* **Written instruction 1**
Please rewrite the paragraph that begins "China’s population has declined for the second year" in the post on China's population as a short bulleted list that keeps its main facts.
* **Written instruction 2**
Copy the passage of the post on China's population word for word, starting at "China’s population has" and ending at "fell by 500,000.".

* **Page extract**
----
The unstoppable trend



Michael Cook has an interesting Mercator piece on the declining population of China. Familiar enough, but one of those issues where the present is a plausible guide to the future and for China it doesn't look good.


China is failing to persuade women to have more children. Or any children

China’s population has declined for the second year in a row, despite desperate government incentives to persuade women to have children. In 2023, the number of people fell by 2.08 million to 1.410 billion. The number of births fell by 500,000.

This year, 2024, could see a temporary recovery. A demographer noted in the official newspaper, the Global Times, that this is the Year of the Dragon, a year in which couples traditionally try to conceive a child. But demographers agree that the trend downwards is unstoppable.


The whole piece is well worth reading, population decline being one of the main political justifications for mass immigration.


The New York Times pointed out that “History suggests that once a country crosses the threshold of negative population growth, there is little that its government can do to reverse it. And as a country’s population grows more top-heavy, a smaller, younger generation bears the increasing costs of caring for a larger, older one.” China’s problem is particularly acute. Other advanced countries like Australia, Germany, or the United States have offset low birth rates with immigration. But immigration into China is negligible.

5 comments:

Sam Vega said...

Perhaps China will have to take the Africans.

More generally, it might be that declining birth rates world-wide are unstoppable. Few women want to spend most of their lives pregnant or lactating. It might force us to adopt new economic models that don't rely on an ever-increasing pool of cheap labour.

DiscoveredJoys said...

I'm relatively relaxed about the 'demographic crisis'. Yes, there will be a decade or two when there are too many old people for previous levels of care (perhaps eased with care robots and collective care homes), but eventually a new steady state will emerge.
----
* **Data listing**
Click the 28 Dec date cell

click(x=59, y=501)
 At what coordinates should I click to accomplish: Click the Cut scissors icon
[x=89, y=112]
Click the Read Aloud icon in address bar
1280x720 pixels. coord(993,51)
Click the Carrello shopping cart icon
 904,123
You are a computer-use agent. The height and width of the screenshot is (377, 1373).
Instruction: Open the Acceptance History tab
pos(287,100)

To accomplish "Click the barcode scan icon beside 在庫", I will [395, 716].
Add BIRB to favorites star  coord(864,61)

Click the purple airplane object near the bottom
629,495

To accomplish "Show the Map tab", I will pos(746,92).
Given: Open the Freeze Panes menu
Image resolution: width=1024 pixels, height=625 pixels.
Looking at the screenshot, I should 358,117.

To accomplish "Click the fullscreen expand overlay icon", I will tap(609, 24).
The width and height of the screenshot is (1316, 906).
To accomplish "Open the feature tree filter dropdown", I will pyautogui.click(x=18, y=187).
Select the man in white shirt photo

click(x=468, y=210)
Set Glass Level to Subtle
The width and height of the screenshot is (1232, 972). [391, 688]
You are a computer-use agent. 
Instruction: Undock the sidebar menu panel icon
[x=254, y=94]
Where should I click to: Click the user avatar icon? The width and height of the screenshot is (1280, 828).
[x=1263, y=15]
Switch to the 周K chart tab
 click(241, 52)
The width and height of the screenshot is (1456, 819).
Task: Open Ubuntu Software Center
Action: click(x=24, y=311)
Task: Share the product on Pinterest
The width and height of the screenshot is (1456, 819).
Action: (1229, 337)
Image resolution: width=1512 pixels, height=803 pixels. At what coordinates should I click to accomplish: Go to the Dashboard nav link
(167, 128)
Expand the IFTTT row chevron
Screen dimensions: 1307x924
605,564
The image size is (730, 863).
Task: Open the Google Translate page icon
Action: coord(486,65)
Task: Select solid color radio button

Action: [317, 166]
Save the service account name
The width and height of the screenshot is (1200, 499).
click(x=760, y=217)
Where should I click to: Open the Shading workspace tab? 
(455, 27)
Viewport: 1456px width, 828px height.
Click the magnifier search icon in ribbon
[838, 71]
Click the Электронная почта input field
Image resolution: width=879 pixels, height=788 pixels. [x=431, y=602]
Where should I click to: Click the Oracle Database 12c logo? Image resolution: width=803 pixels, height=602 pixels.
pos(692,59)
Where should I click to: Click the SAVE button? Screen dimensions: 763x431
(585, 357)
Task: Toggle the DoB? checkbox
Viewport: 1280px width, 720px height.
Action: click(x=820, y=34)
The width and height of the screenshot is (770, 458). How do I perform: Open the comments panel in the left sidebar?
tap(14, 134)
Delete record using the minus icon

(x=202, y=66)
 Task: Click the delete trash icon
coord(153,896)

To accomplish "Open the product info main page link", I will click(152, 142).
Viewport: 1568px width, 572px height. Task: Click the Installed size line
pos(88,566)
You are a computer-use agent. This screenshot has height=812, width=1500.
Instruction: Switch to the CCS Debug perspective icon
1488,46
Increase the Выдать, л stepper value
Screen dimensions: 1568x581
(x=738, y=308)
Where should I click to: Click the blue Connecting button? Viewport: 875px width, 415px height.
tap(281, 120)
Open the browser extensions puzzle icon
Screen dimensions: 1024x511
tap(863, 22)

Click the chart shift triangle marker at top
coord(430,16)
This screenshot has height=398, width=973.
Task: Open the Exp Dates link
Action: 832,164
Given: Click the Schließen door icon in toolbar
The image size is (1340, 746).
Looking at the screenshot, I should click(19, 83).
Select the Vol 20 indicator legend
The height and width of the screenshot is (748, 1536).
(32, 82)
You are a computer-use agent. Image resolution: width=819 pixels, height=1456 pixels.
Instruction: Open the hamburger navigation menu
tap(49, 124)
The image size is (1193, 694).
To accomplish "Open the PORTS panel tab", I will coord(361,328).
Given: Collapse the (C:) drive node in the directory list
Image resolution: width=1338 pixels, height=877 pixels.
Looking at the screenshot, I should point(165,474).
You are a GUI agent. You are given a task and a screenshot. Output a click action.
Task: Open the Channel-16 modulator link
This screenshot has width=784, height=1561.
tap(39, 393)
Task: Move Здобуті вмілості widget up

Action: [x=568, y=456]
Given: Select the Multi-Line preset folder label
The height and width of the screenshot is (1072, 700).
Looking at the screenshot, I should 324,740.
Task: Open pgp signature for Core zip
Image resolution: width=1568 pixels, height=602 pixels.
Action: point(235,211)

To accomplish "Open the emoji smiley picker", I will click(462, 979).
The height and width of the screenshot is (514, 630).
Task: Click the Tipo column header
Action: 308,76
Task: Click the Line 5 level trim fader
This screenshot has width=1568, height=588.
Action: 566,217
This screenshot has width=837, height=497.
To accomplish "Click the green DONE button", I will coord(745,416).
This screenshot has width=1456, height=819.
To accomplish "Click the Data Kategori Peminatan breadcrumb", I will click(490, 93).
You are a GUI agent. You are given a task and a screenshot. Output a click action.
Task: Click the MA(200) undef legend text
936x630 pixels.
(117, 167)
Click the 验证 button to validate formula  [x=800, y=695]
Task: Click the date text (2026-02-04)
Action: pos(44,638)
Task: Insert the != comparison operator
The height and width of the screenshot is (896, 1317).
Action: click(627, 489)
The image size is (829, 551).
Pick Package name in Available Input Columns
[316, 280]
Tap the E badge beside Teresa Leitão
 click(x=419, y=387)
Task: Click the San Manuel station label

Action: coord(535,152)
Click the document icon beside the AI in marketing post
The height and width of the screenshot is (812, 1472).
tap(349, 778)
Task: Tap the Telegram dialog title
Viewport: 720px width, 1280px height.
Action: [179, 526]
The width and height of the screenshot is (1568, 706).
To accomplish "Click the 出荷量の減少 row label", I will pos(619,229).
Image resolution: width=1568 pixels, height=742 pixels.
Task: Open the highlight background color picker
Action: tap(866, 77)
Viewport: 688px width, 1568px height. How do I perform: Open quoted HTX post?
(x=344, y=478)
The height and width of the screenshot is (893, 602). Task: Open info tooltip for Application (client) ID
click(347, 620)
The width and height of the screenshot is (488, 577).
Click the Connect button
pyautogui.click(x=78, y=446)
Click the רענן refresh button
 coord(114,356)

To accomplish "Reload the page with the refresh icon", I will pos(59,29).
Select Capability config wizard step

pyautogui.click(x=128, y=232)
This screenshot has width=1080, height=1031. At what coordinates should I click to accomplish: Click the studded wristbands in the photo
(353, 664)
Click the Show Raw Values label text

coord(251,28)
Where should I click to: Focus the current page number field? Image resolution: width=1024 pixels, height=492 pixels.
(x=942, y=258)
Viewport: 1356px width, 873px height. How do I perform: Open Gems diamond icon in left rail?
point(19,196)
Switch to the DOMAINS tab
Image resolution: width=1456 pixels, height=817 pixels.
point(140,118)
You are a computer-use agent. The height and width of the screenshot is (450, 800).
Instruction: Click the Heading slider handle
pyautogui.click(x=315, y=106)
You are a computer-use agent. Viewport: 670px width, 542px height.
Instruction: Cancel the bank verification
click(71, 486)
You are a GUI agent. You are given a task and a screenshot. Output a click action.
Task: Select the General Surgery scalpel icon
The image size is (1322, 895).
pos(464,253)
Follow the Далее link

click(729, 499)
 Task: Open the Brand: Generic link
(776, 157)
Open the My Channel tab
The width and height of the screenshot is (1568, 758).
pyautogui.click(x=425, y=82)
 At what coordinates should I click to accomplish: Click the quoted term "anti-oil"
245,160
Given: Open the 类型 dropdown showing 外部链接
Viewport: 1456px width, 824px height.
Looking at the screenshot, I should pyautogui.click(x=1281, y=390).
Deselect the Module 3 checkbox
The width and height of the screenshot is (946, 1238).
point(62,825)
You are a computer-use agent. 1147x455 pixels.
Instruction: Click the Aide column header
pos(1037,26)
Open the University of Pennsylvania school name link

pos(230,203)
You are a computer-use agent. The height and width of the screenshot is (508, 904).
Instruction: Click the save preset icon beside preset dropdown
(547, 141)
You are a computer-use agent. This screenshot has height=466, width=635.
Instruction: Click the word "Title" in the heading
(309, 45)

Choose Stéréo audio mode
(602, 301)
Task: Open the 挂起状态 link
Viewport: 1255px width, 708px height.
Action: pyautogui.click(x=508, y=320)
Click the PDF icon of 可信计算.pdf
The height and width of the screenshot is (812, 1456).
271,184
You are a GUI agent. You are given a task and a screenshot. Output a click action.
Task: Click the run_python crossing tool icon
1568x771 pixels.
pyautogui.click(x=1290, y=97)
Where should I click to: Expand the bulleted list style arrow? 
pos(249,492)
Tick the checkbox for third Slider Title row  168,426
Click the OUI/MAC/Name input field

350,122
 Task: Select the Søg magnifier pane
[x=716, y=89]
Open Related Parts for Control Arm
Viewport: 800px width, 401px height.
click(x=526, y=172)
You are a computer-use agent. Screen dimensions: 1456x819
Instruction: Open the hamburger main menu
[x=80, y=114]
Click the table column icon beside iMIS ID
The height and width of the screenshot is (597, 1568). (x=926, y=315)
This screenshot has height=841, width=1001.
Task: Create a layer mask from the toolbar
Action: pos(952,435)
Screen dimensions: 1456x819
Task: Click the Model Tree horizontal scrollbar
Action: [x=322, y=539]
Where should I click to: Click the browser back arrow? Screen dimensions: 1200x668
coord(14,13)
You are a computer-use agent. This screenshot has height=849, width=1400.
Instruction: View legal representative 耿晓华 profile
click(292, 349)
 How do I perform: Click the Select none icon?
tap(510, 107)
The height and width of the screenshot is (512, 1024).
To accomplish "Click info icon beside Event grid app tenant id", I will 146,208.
----
* **Exercise response 1**
- China's population fell for the second year in a row, despite government incentives to get women to have children.
- In 2023 it dropped by 2.08 million, to 1.410 billion.
- Births fell by 500,000.

* **Exercise response 2**
China’s population has declined for the second year in a row, despite desperate government incentives to persuade women to have children. In 2023, the number of people fell by 2.08 million to 1.410 billion. The number of births fell by 500,000.